* _Required work_:
The records should be written out in full, with nothing altered.

* _Stored records_:
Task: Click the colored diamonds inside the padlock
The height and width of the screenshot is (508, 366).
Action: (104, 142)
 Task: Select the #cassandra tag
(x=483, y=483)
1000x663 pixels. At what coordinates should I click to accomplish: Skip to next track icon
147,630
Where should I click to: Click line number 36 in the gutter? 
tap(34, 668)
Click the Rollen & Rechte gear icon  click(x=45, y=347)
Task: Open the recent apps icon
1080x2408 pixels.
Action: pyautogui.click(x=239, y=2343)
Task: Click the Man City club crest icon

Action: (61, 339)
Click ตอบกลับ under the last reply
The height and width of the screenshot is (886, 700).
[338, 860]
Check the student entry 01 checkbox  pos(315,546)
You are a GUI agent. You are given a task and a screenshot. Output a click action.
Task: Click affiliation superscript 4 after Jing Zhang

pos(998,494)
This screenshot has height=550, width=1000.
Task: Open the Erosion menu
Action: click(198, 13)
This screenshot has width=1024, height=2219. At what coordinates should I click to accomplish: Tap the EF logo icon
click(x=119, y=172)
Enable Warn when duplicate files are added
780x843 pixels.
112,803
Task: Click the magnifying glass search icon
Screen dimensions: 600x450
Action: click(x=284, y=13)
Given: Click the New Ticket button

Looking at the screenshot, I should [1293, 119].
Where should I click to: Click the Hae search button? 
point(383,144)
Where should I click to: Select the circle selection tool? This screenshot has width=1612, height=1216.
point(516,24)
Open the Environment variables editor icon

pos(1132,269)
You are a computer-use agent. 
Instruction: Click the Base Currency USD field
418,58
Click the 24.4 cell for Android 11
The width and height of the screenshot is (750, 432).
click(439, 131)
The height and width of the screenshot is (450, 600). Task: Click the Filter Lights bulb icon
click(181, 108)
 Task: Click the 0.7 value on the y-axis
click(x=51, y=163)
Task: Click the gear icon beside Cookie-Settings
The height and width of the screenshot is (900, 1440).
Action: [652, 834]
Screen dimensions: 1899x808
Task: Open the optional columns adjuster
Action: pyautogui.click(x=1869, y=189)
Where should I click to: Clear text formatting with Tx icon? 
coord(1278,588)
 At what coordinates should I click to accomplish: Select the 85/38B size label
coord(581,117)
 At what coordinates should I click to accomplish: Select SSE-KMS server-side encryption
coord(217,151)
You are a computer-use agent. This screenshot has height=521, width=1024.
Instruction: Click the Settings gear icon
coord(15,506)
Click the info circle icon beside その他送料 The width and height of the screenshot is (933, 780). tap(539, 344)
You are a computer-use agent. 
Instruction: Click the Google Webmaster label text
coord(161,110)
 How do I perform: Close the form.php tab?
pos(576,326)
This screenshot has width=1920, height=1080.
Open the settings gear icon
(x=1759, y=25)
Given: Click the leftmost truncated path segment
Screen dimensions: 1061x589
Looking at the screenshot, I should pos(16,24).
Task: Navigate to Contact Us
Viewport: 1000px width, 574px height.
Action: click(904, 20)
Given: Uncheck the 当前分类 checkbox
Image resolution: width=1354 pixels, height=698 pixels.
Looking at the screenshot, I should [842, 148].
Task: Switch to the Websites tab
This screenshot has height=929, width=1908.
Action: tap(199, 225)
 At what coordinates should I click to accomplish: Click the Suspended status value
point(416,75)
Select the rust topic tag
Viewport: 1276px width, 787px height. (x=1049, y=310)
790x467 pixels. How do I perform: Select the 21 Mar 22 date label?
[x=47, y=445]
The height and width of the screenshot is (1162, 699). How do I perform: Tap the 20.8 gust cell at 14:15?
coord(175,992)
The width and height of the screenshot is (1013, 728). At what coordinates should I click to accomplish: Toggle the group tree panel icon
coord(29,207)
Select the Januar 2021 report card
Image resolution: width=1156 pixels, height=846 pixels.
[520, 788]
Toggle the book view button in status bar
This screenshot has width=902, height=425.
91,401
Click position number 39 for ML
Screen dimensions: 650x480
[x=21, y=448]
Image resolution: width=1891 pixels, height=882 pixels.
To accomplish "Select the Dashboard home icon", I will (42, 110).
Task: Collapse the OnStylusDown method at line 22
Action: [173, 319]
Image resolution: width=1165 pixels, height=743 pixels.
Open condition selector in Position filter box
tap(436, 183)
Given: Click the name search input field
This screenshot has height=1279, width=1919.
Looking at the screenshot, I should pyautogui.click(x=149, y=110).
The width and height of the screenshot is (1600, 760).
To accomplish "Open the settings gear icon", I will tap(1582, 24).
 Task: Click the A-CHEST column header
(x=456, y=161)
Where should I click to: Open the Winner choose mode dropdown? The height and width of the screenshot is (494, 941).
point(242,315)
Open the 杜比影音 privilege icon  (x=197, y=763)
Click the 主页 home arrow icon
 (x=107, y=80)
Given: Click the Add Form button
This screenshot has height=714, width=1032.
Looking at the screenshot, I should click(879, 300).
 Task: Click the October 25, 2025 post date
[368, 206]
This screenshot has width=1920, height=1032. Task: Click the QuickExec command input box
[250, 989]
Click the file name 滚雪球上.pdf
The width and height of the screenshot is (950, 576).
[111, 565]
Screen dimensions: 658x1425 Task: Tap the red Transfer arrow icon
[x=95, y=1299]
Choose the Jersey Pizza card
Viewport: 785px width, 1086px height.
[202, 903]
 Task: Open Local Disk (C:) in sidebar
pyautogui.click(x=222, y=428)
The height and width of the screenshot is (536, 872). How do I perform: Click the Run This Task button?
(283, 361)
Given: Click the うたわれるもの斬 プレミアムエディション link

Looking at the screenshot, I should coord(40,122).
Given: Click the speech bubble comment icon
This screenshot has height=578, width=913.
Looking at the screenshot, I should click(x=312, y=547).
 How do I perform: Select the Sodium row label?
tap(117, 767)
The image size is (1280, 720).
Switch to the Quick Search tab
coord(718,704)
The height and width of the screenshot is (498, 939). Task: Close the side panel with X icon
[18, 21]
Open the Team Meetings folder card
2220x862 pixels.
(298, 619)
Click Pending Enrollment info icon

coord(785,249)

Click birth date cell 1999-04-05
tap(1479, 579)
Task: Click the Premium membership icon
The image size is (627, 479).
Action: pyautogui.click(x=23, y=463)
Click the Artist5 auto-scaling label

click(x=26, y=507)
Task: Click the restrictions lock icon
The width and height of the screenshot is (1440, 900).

* _Your solution_:
Task: Click the colored diamonds inside the padlock
The height and width of the screenshot is (508, 366).
Action: (104, 142)
 Task: Select the #cassandra tag
(x=483, y=483)
1000x663 pixels. At what coordinates should I click to accomplish: Skip to next track icon
147,630
Where should I click to: Click line number 36 in the gutter? 
tap(34, 668)
Click the Rollen & Rechte gear icon  click(x=45, y=347)
Task: Open the recent apps icon
1080x2408 pixels.
Action: pyautogui.click(x=239, y=2343)
Task: Click the Man City club crest icon

Action: (61, 339)
Click ตอบกลับ under the last reply
The height and width of the screenshot is (886, 700).
[338, 860]
Check the student entry 01 checkbox  pos(315,546)
You are a GUI agent. You are given a task and a screenshot. Output a click action.
Task: Click affiliation superscript 4 after Jing Zhang

pos(998,494)
This screenshot has height=550, width=1000.
Task: Open the Erosion menu
Action: click(198, 13)
This screenshot has width=1024, height=2219. At what coordinates should I click to accomplish: Tap the EF logo icon
click(x=119, y=172)
Enable Warn when duplicate files are added
780x843 pixels.
112,803
Task: Click the magnifying glass search icon
Screen dimensions: 600x450
Action: click(x=284, y=13)
Given: Click the New Ticket button

Looking at the screenshot, I should [1293, 119].
Where should I click to: Click the Hae search button? 
point(383,144)
Where should I click to: Select the circle selection tool? This screenshot has width=1612, height=1216.
point(516,24)
Open the Environment variables editor icon

pos(1132,269)
You are a computer-use agent. 
Instruction: Click the Base Currency USD field
418,58
Click the 24.4 cell for Android 11
The width and height of the screenshot is (750, 432).
click(439, 131)
The height and width of the screenshot is (450, 600). Task: Click the Filter Lights bulb icon
click(181, 108)
 Task: Click the 0.7 value on the y-axis
click(x=51, y=163)
Task: Click the gear icon beside Cookie-Settings
The height and width of the screenshot is (900, 1440).
Action: [652, 834]
Screen dimensions: 1899x808
Task: Open the optional columns adjuster
Action: pyautogui.click(x=1869, y=189)
Where should I click to: Clear text formatting with Tx icon? 
coord(1278,588)
 At what coordinates should I click to accomplish: Select the 85/38B size label
coord(581,117)
 At what coordinates should I click to accomplish: Select SSE-KMS server-side encryption
coord(217,151)
You are a computer-use agent. This screenshot has height=521, width=1024.
Instruction: Click the Settings gear icon
coord(15,506)
Click the info circle icon beside その他送料 The width and height of the screenshot is (933, 780). tap(539, 344)
You are a computer-use agent. 
Instruction: Click the Google Webmaster label text
coord(161,110)
 How do I perform: Close the form.php tab?
pos(576,326)
This screenshot has width=1920, height=1080.
Open the settings gear icon
(x=1759, y=25)
Given: Click the leftmost truncated path segment
Screen dimensions: 1061x589
Looking at the screenshot, I should pos(16,24).
Task: Navigate to Contact Us
Viewport: 1000px width, 574px height.
Action: click(904, 20)
Given: Uncheck the 当前分类 checkbox
Image resolution: width=1354 pixels, height=698 pixels.
Looking at the screenshot, I should [842, 148].
Task: Switch to the Websites tab
This screenshot has height=929, width=1908.
Action: tap(199, 225)
 At what coordinates should I click to accomplish: Click the Suspended status value
point(416,75)
Select the rust topic tag
Viewport: 1276px width, 787px height. (x=1049, y=310)
790x467 pixels. How do I perform: Select the 21 Mar 22 date label?
[x=47, y=445]
The height and width of the screenshot is (1162, 699). How do I perform: Tap the 20.8 gust cell at 14:15?
coord(175,992)
The width and height of the screenshot is (1013, 728). At what coordinates should I click to accomplish: Toggle the group tree panel icon
coord(29,207)
Select the Januar 2021 report card
Image resolution: width=1156 pixels, height=846 pixels.
[520, 788]
Toggle the book view button in status bar
This screenshot has width=902, height=425.
91,401
Click position number 39 for ML
Screen dimensions: 650x480
[x=21, y=448]
Image resolution: width=1891 pixels, height=882 pixels.
To accomplish "Select the Dashboard home icon", I will (42, 110).
Task: Collapse the OnStylusDown method at line 22
Action: [173, 319]
Image resolution: width=1165 pixels, height=743 pixels.
Open condition selector in Position filter box
tap(436, 183)
Given: Click the name search input field
This screenshot has height=1279, width=1919.
Looking at the screenshot, I should pyautogui.click(x=149, y=110).
The width and height of the screenshot is (1600, 760).
To accomplish "Open the settings gear icon", I will tap(1582, 24).
 Task: Click the A-CHEST column header
(x=456, y=161)
Where should I click to: Open the Winner choose mode dropdown? The height and width of the screenshot is (494, 941).
point(242,315)
Open the 杜比影音 privilege icon  (x=197, y=763)
Click the 主页 home arrow icon
 (x=107, y=80)
Given: Click the Add Form button
This screenshot has height=714, width=1032.
Looking at the screenshot, I should click(879, 300).
 Task: Click the October 25, 2025 post date
[368, 206]
This screenshot has width=1920, height=1032. Task: Click the QuickExec command input box
[250, 989]
Click the file name 滚雪球上.pdf
The width and height of the screenshot is (950, 576).
[111, 565]
Screen dimensions: 658x1425 Task: Tap the red Transfer arrow icon
[x=95, y=1299]
Choose the Jersey Pizza card
Viewport: 785px width, 1086px height.
[202, 903]
 Task: Open Local Disk (C:) in sidebar
pyautogui.click(x=222, y=428)
The height and width of the screenshot is (536, 872). How do I perform: Click the Run This Task button?
(283, 361)
Given: Click the うたわれるもの斬 プレミアムエディション link

Looking at the screenshot, I should coord(40,122).
Given: Click the speech bubble comment icon
This screenshot has height=578, width=913.
Looking at the screenshot, I should click(x=312, y=547).
 How do I perform: Select the Sodium row label?
tap(117, 767)
The image size is (1280, 720).
Switch to the Quick Search tab
coord(718,704)
The height and width of the screenshot is (498, 939). Task: Close the side panel with X icon
[18, 21]
Open the Team Meetings folder card
2220x862 pixels.
(298, 619)
Click Pending Enrollment info icon

coord(785,249)

Click birth date cell 1999-04-05
tap(1479, 579)
Task: Click the Premium membership icon
The image size is (627, 479).
Action: pyautogui.click(x=23, y=463)
Click the Artist5 auto-scaling label

click(x=26, y=507)
Task: Click the restrictions lock icon
The width and height of the screenshot is (1440, 900).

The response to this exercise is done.